(Records from a data collection)
* * * * * * * * *

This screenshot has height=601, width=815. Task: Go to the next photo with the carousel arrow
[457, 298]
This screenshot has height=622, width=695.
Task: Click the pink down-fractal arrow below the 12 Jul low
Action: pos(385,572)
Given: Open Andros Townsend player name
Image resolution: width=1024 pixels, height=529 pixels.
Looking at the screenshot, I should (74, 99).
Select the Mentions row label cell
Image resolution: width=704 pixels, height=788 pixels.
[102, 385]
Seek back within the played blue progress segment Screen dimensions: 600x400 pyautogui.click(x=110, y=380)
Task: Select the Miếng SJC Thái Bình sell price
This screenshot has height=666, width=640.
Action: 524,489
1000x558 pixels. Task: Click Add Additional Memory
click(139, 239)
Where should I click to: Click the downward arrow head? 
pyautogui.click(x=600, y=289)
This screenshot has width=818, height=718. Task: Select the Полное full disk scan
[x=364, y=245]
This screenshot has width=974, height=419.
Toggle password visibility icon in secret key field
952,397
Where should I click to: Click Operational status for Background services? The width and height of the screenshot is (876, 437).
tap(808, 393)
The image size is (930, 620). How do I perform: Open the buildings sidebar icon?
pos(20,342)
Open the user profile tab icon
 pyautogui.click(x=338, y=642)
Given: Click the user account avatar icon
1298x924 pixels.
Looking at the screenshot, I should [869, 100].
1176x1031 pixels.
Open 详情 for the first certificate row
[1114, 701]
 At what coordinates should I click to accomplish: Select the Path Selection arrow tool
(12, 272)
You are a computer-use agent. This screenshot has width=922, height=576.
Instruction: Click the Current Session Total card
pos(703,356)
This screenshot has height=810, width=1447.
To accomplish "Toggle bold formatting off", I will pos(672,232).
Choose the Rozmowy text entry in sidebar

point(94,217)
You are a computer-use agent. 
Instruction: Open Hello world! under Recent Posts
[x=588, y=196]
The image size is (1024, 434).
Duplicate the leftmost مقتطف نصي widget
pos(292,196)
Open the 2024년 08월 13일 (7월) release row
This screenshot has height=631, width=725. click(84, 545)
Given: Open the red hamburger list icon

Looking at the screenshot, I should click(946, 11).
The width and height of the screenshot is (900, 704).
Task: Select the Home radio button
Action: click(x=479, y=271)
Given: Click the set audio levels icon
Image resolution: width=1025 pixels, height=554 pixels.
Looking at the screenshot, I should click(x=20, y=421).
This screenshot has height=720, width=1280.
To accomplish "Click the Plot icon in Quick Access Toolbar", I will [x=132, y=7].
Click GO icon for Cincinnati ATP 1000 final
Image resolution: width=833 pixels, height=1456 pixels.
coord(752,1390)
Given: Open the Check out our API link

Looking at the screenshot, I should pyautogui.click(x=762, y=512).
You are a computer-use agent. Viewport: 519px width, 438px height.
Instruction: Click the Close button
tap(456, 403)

* * * * * * * * *

◆ To do ◆
Reproduce each entry above exactly, keeping every word.

◆ Written solution ◆
This screenshot has height=601, width=815. Task: Go to the next photo with the carousel arrow
[457, 298]
This screenshot has height=622, width=695.
Task: Click the pink down-fractal arrow below the 12 Jul low
Action: pos(385,572)
Given: Open Andros Townsend player name
Image resolution: width=1024 pixels, height=529 pixels.
Looking at the screenshot, I should (74, 99).
Select the Mentions row label cell
Image resolution: width=704 pixels, height=788 pixels.
[102, 385]
Seek back within the played blue progress segment Screen dimensions: 600x400 pyautogui.click(x=110, y=380)
Task: Select the Miếng SJC Thái Bình sell price
This screenshot has height=666, width=640.
Action: 524,489
1000x558 pixels. Task: Click Add Additional Memory
click(139, 239)
Where should I click to: Click the downward arrow head? 
pyautogui.click(x=600, y=289)
This screenshot has width=818, height=718. Task: Select the Полное full disk scan
[x=364, y=245]
This screenshot has width=974, height=419.
Toggle password visibility icon in secret key field
952,397
Where should I click to: Click Operational status for Background services? The width and height of the screenshot is (876, 437).
tap(808, 393)
The image size is (930, 620). How do I perform: Open the buildings sidebar icon?
pos(20,342)
Open the user profile tab icon
 pyautogui.click(x=338, y=642)
Given: Click the user account avatar icon
1298x924 pixels.
Looking at the screenshot, I should [869, 100].
1176x1031 pixels.
Open 详情 for the first certificate row
[1114, 701]
 At what coordinates should I click to accomplish: Select the Path Selection arrow tool
(12, 272)
You are a computer-use agent. This screenshot has width=922, height=576.
Instruction: Click the Current Session Total card
pos(703,356)
This screenshot has height=810, width=1447.
To accomplish "Toggle bold formatting off", I will pos(672,232).
Choose the Rozmowy text entry in sidebar

point(94,217)
You are a computer-use agent. 
Instruction: Open Hello world! under Recent Posts
[x=588, y=196]
The image size is (1024, 434).
Duplicate the leftmost مقتطف نصي widget
pos(292,196)
Open the 2024년 08월 13일 (7월) release row
This screenshot has height=631, width=725. click(84, 545)
Given: Open the red hamburger list icon

Looking at the screenshot, I should click(946, 11).
The width and height of the screenshot is (900, 704).
Task: Select the Home radio button
Action: click(x=479, y=271)
Given: Click the set audio levels icon
Image resolution: width=1025 pixels, height=554 pixels.
Looking at the screenshot, I should click(x=20, y=421).
This screenshot has height=720, width=1280.
To accomplish "Click the Plot icon in Quick Access Toolbar", I will [x=132, y=7].
Click GO icon for Cincinnati ATP 1000 final
Image resolution: width=833 pixels, height=1456 pixels.
coord(752,1390)
Given: Open the Check out our API link

Looking at the screenshot, I should pyautogui.click(x=762, y=512).
You are a computer-use agent. Viewport: 519px width, 438px height.
Instruction: Click the Close button
tap(456, 403)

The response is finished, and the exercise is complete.